**Passage provided:**
☆ ☆ ☆ ☆

A Travellerspoint blog

calling home ?

sunny 34 °C

I have to appologize for letting you down, and not writing my blog for such a long time. I can come up with excuses such as «I had no time» or «I was busy.» But the fact is, I didn't feel like writing. Can you imagine? I didn't feel like writing?
Anyways, as only a few more days are left, I would like to share some personal experiences with you.

There have been many door sills to step over, many trembeling knees and rapid hearbeats. First of all in the class room, and secondly with my health (which I found out after three months and which really, sorry for my words, sucks).
Two days ago I went to walking street to go to starbucks and read my book at the river side. In the bus, a Chinese guy came over for a chat. He was about to enter his interview to become a teacher assistent in a primary school. And along the way, he asked me if I had some good teaching tips, and how to become a good teacher. And without realizing it, a whole waterfall of words and sentences where coming from my mouth. At that point I realized how much I've learned about teaching, about the classroom situation, about the children in general. The different types of human walking around on this strange planet earth. And also about myself.

☆ ☆ ☆ ☆

**Provided information:**
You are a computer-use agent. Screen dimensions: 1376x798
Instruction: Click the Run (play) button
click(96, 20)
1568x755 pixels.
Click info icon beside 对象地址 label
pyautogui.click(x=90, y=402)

☆ ☆ ☆ ☆

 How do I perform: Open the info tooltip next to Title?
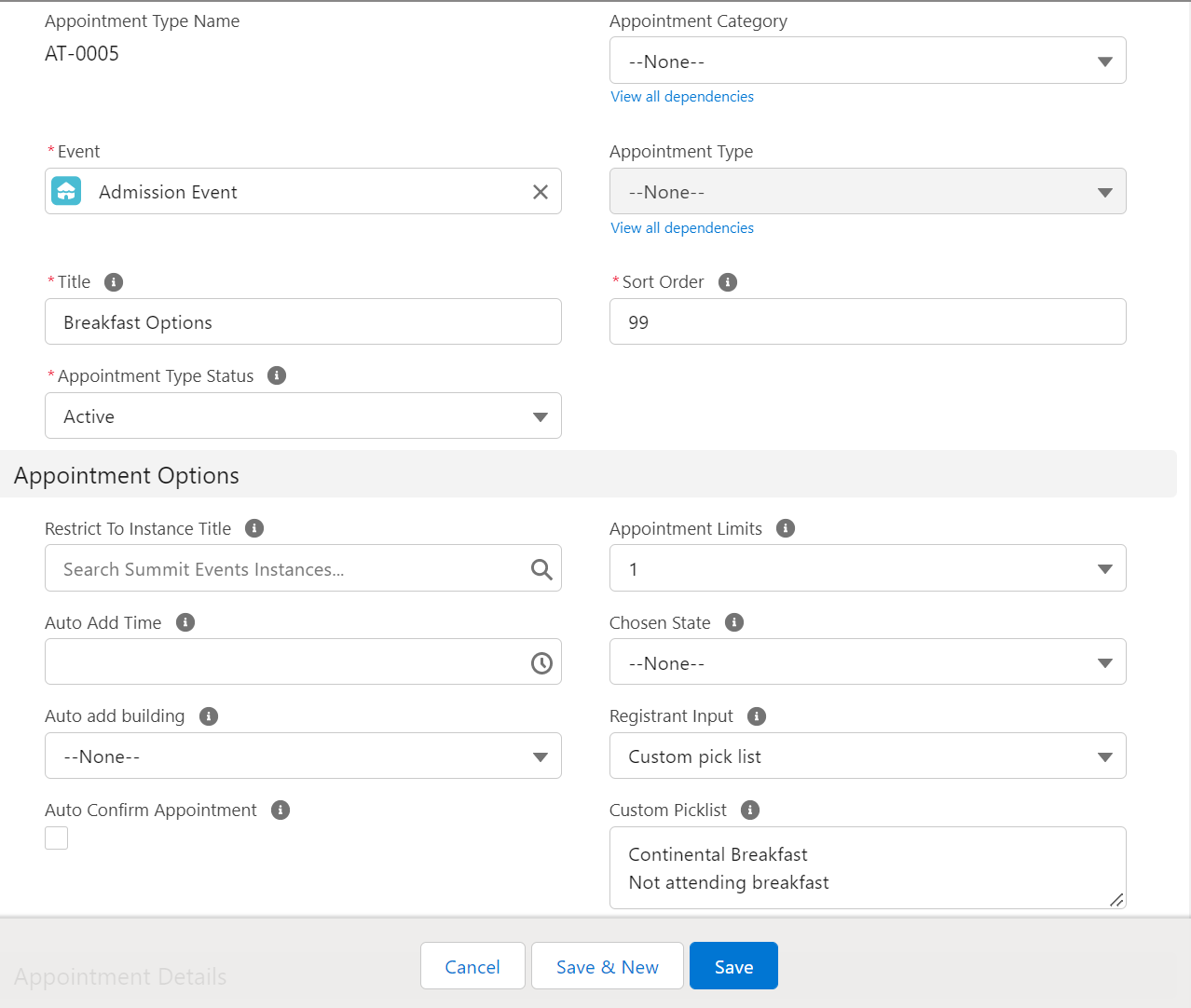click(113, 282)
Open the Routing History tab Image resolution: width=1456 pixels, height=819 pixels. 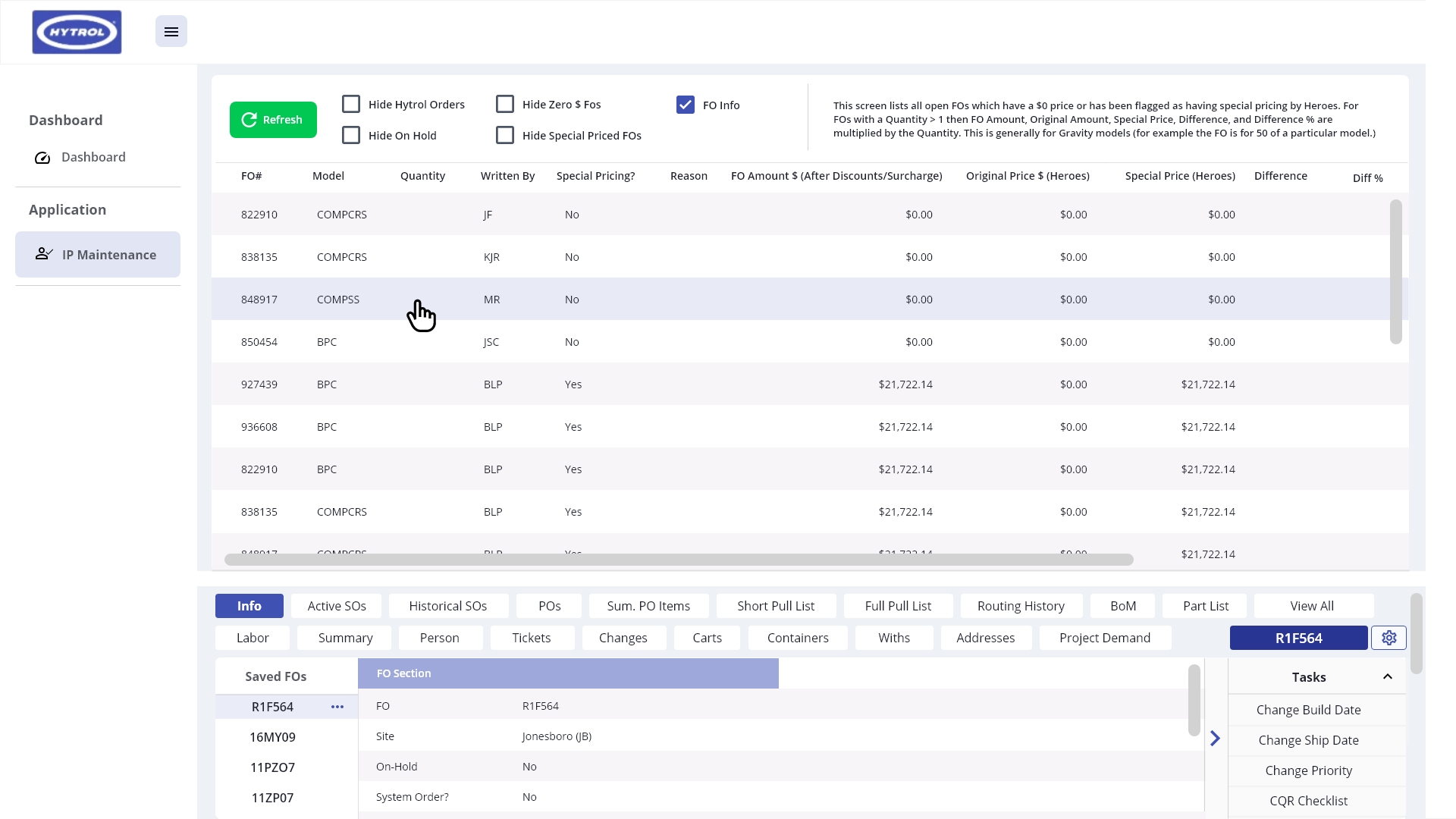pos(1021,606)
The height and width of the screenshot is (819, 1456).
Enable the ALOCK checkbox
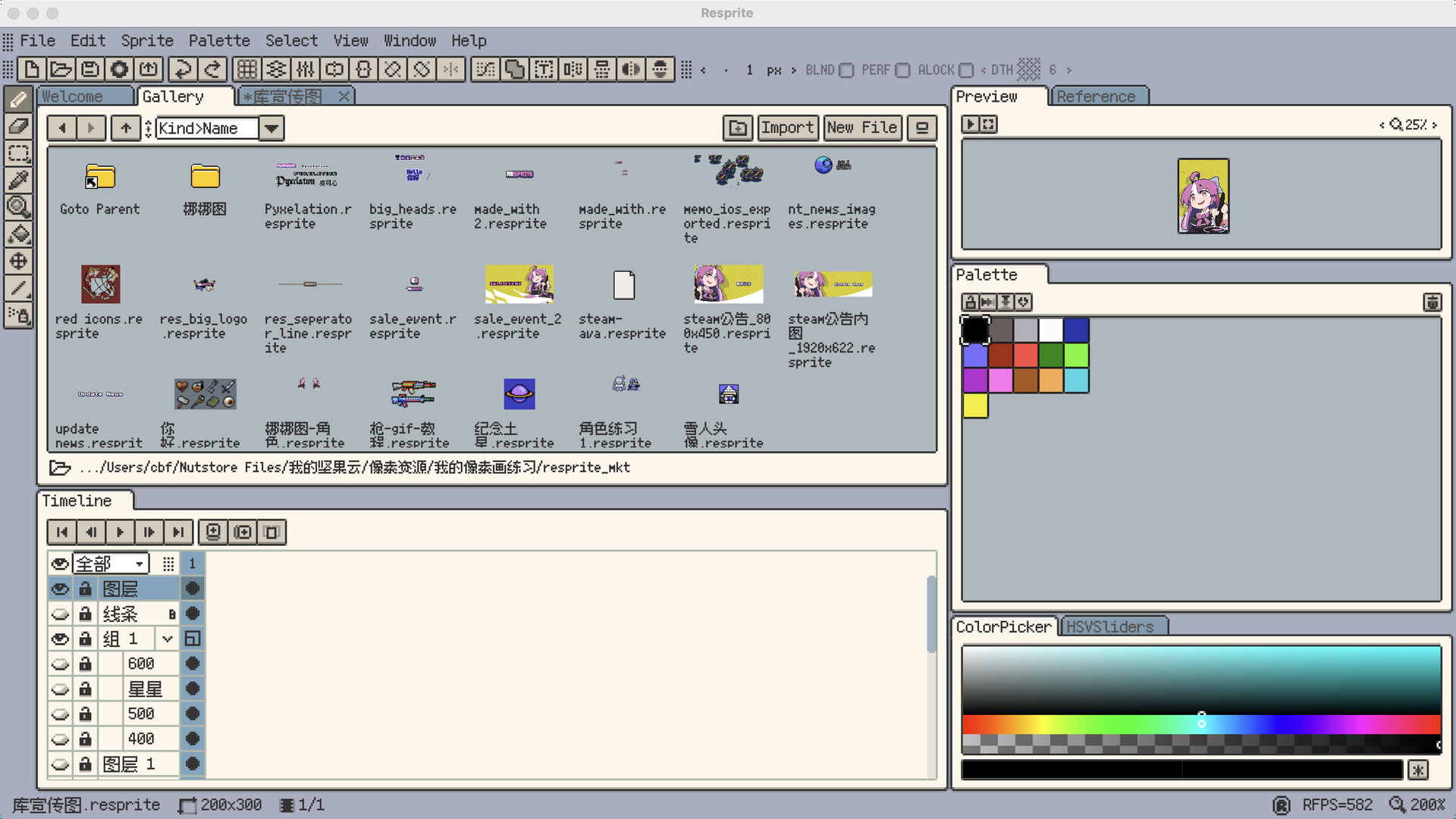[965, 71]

☆ ☆ ☆ ☆

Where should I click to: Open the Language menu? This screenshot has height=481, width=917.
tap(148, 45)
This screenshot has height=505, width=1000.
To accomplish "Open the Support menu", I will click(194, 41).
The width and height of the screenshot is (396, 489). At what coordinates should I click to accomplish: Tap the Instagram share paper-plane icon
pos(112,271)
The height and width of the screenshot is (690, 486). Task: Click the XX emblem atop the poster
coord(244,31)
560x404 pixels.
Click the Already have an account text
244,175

☆ ☆ ☆ ☆

**Directives:**
**1.** Rewrite the blog passage from "calling home ?" to "my words, sucks).", changing "door sills" to "thresholds".
**2.** Recast the records from the line with "You are a computer-use" to the line with "pyautogui.click(x=90, y=402)" as a Markdown table with the columns Row and Line, numbering each line and omitting blank ones.
The blog text and the records have no connection to each other.

**Solved tasks:**
**1.**
calling home ?

sunny 34 °C

I have to appologize for letting you down, and not writing my blog for such a long time. I can come up with excuses such as «I had no time» or «I was busy.» But the fact is, I didn't feel like writing. Can you imagine? I didn't feel like writing?
Anyways, as only a few more days are left, I would like to share some personal experiences with you.

There have been many thresholds to step over, many trembeling knees and rapid hearbeats. First of all in the class room, and secondly with my health (which I found out after three months and which really, sorry for my words, sucks).

**2.**
| Row | Line |
|---|---|
| 1 | You are a computer-use agent. Screen dimensions: 1376x798 |
| 2 | Instruction: Click the Run (play) button |
| 3 | click(96, 20) |
| 4 | 1568x755 pixels. |
| 5 | Click info icon beside 对象地址 label |
| 6 | pyautogui.click(x=90, y=402) |